For weeks it’s been a struggle to roll myself out of bed, to put my feet on the floor of my life and get the job done. My mind is a constant whirl of the things I want to do and the things I have to do and the things, that in my flesh, I simply don’t want to do.
By nature, I’m a starter-upper of things, a dreamer of next steps, a builder of teams to get jobs done and sometimes, my house feels like it’s closing up around me. I can literally see my world from any one of the 29 windows in my drafty old house and yet, the seven or so little people dragging out every toy in every daggum bin and basket all over the inside of my house, keep me hog-tied to my home, just trying to keep everybody alive.
Some days, I find myself staring out any one of those drafty windows like a crazed woman who is being held hostage by ankle biters and toy snatchers, that I wonder what my neighbors think. Do I creep them out? Have I become that weird white lady with all the wild kids, married to that man who knocks on their doors? Surely, not.
I spend hours each week watching all of my neighbors that I know, but don’t really know, come and go on their bikes and in rickety strollers and hooptie cars. I know their names and the houses that hold the stuff of their lives, but the nagging sensation that there is more to my neighbors that I want to know is always hanging around.
But at the root of all the nagging and the staring is the lie that what God is doing out there, on the other side of my windows, is more important than the work He is doing inside my windows.
And Tuesday was a reminder that I thought I didn’t want.
On Tuesday, I woke to the promise of snow and a house filled to the brim with my people and the people from down the street and the little people who spend their days with me.
And not just any snow. The kind of snow that brings downed power lines and school closings for years and vats of snow cream. The kind of snow that’s ripe for snowman making and muddy boot making and cranky, we’re-stuck-inside-forever making.
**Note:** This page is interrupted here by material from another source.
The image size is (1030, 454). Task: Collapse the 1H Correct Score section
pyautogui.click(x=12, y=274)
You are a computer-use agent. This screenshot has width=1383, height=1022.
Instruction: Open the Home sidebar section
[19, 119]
The kind of snow that slows our sleepy little town to a crawl and sends this mama to the couch in search of a book.
That kind of snow.
But by 11am, the impending southern-style blizzard had filled my house with 14 children, one being the 12 week old babe from down the street.
I could write you a small book on all the ways the events of Tuesday messed with me. I could tell you about the crying and the tracks of snow through the house. I could tell you about the most awful, paint-peeling smell that will eat your face off if said snow-tracker-in-ers decide to take their shoes off and stay well into the evening. I could tell you about the cookie eating that happened in places where cookies are not to be eaten. I could tell you about how the boys ganged up on the girls and doors got slammed and fingers mashed.
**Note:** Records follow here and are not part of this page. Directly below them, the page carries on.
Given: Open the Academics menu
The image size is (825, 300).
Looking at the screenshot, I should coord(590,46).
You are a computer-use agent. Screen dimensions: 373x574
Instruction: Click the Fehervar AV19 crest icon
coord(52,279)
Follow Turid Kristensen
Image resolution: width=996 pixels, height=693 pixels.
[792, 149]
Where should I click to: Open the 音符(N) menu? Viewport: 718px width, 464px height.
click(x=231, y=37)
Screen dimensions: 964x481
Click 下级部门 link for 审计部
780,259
Or I could tell you about the baby snuggling and the way she found her hands. I could tell you about how one boy ate 12 cookies and 3 glasses of milk because we don’t have no milk at my house. I could tell you that the boys maintained the fire in the fireplace for hours and felt like men for days after that. I could tell you about how the smelly socks and baby things got laundered because snow causes me to nest and how little people hold their heads a little higher when their clothes are clean. I could tell you about the 2 girls who got a lesson in how to swaddle a baby.
Or I could tell you about the mama who turned her hands to serve the neighbors Jesus sent into her home and learned that sometimes, being closed up in a home is the best gift she can give her neighbors.